### Texto de origem
☆ ☆ ☆

A Revelação introduz, portanto, na nossa história uma verdade universal
e última que leva a mente do homem a nunca mais se deter; antes,
impele-a a ampliar continuamente os espaços do próprio conhecimento até
sentir que realizou tudo o que estava ao seu alcance, sem nada descurar.
Ajuda-nos, nesta reflexão, uma das inteligências mais fecundas e
significativas da história da humanidade, à qual obrigatoriamente fazem
referência a filosofia e a teologia: Santo Anselmo. Na sua obra,
Proslogion, o Arcebispo de Cantuária exprime-se assim: « Detendo-me com
frequência e atenção a pensar neste problema, sucedia umas vezes que me
parecia estar para agarrar o que buscava, outras vezes, pelo contrário,
furtava-se completamente ao meu pensamento; até que finalmente,
desesperado de o poder achar, decidi deixar de procurar algo que me era
impossível encontrar. Mas, quando quis afastar de mim tal pensamento
para que a sua ocupação da minha mente não me alheasse de outros
problemas de que podia tirar algum proveito, foi então que começou a
apresentar-se cada vez mais teimoso. (...) Mas, pobre de mim, um dos
pobres filhos de Eva, longe de Deus, o que é que comecei a fazer e o que
é que consegui? O que é que visava e a que ponto cheguei? A que é que
aspirava e por que é que suspiro? (...) Ó Senhor, Vós não sois apenas
algo acerca do qual não se pode pensar nada de maior (non solum es quo
maius cogitari nequit), mas sois maior de tudo o que se possa pensar
(quiddam maius quam cogitari possit) (...). Se não fôsseis o que sois,
poder-se-ia pensar algo maior do que Vós, mas isso é impossível ». (20)
15. A verdade da revelação cristã, que se encontra em Jesus de Nazaré,
permite a quemquer que seja perceber o « mistério » da própria vida.
Enquanto verdade suprema, ao mesmo tempo que respeita a autonomia da
criatura e a sua liberdade, obriga-a a abrir-se à transcendência. Aqui,
a relação entre liberdade e verdade atinge o seu máximo grau, podendo-se
compreender plenamente esta palavra do Senhor: « Conhecereis a verdade e
a verdade libertar-vos-á » (Jo 8, 32).

☆ ☆ ☆

### Linhas de dados
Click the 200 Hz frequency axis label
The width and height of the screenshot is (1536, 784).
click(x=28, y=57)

☆ ☆ ☆

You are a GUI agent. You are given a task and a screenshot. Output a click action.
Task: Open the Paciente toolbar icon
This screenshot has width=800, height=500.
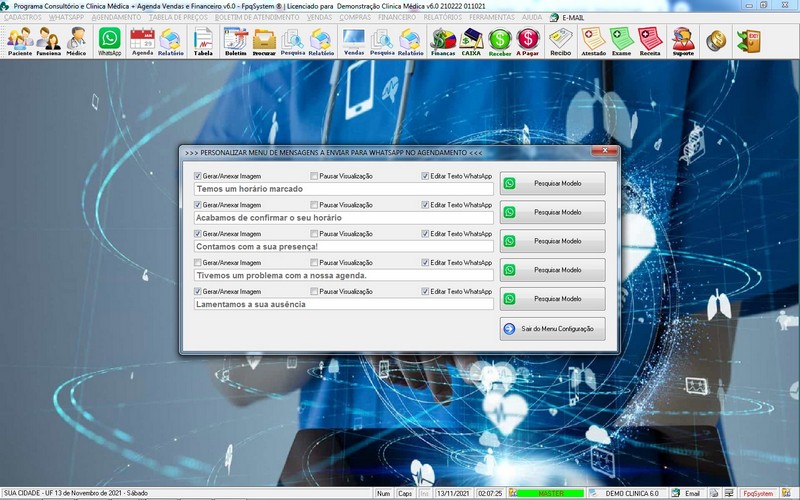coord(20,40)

☆ ☆ ☆

### O que fazer
a) Responda a estas perguntas com base no texto de origem:
(i) Qual é o título da obra de Santo Anselmo citada no texto?
(ii) Segundo o texto, em quem se encontra a verdade da revelação cristã?
(iii) Que referência bíblica acompanha a palavra do Senhor citada no final?
b) Reproduza, tal como consta no texto de origem, o trecho que vai de "15. A verdade" até "(Jo 8, 32).".

### Conjunto de respostas
a)
(i) A obra citada é o Proslogion.
(ii) A verdade da revelação cristã encontra-se em Jesus de Nazaré.
(iii) A referência é Jo 8, 32.

b)
15. A verdade da revelação cristã, que se encontra em Jesus de Nazaré,
permite a quemquer que seja perceber o « mistério » da própria vida.
Enquanto verdade suprema, ao mesmo tempo que respeita a autonomia da
criatura e a sua liberdade, obriga-a a abrir-se à transcendência. Aqui,
a relação entre liberdade e verdade atinge o seu máximo grau, podendo-se
compreender plenamente esta palavra do Senhor: « Conhecereis a verdade e
a verdade libertar-vos-á » (Jo 8, 32).